Reminded that his stance in these two papers places him "with a foot in each bucket, one filled with water and the other not," he noted "that's a good observation."
Renno and his colleagues showed imagery of spheroids apparently splashed onto one landing strut as evidence of the presence of liquid water. They then cited point after point on temperature, pressure, chemistry, and the affect of perchlorate salts as supporting evidence.
The movement and merger of the spheroids is what initially caught Reeno's attention, but he has also conducted substantial ground-based testing, including how the light wavelengths reflected from the spheroids change under different sunlight conditions. Those changes seen on Mars match what was found in the lab on Earth.
The existence of perchlorate salts that lower the freezing point for water at the site is the key to the water, along with a presence of calcium carbonate, which is unlike anything seen on Mars before.
Thermodynamic calculations offer additional evidence that salty liquid water can exist where Phoenix landed and elsewhere on Mars. The calculations also predict a droplet growth rate that is consistent with what was observed. And they show that it is impossible for ice to sublimate from the cold ground just under the strut of the lander's leg and be deposited on a warmer strut, a hypothesis that has been suggested.
The lander's wet chemistry lab found evidence of perchlorates, which likely include magnesium and calcium perchlorate hydrates. These compounds have freezing temperatures of about -90 and -105 Fahrenheit, respectively. The temperature at the landing site ranged from approximately -5 to -140 Fahrenheit, with a median temperature around -75 Fahrenheit. Temperatures at the landing site were mostly warmer than this during the first months of the mission. Scientific literature was also cited, predicting that brines would be found on Mars much like they have been found in Antarctica, where they support exotic life forms.

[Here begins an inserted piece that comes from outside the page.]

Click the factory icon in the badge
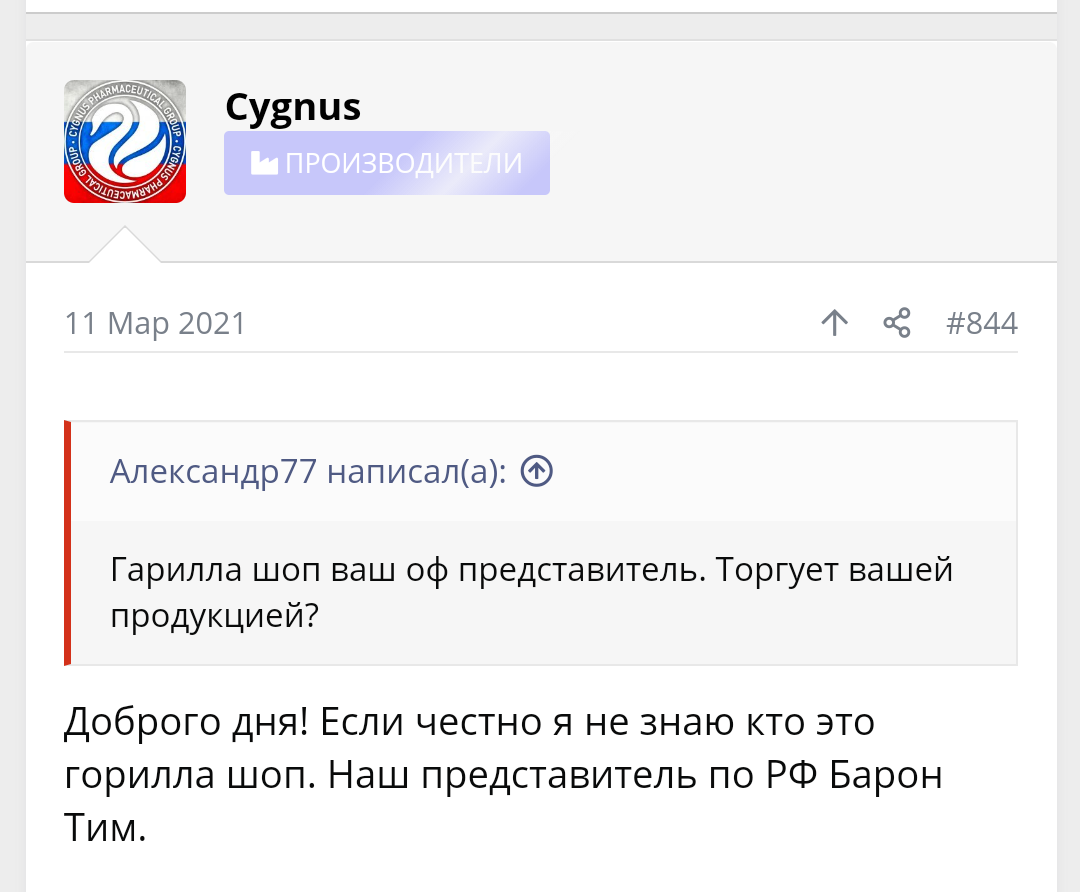The image size is (1080, 892). pos(264,163)
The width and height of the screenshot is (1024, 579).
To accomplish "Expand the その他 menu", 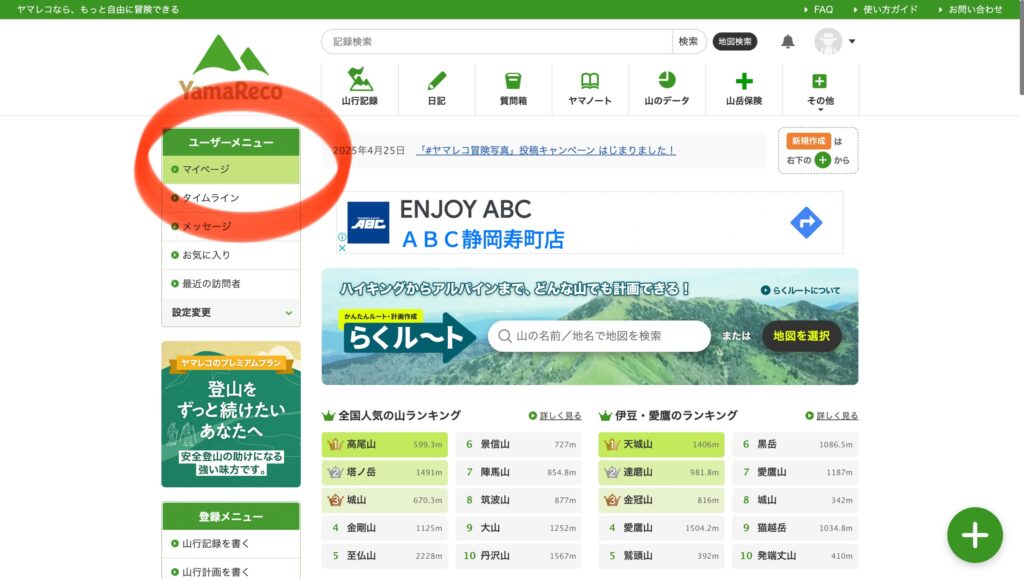I will pyautogui.click(x=820, y=89).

All of this evidence has given the Mars Phoenix lander's north polar site a higher rating for potential habitability for current and past Martian life that is far greater than that found by either the Spirit and Opportunity rovers, Mars Pathfinder, or the twin Viking landers of the 1970s, says Carol Stoker, who headed habitability assessments for the Phoenix mission.
The specific message the Phoenix data convey is "to search for life, future missions should land at the same location Phoenix did," she said.
The entry, descent and landing planners for any future mission like that would relish the knowledge that the landing area is a vast smooth arctic plain with only a few large rocks and craters.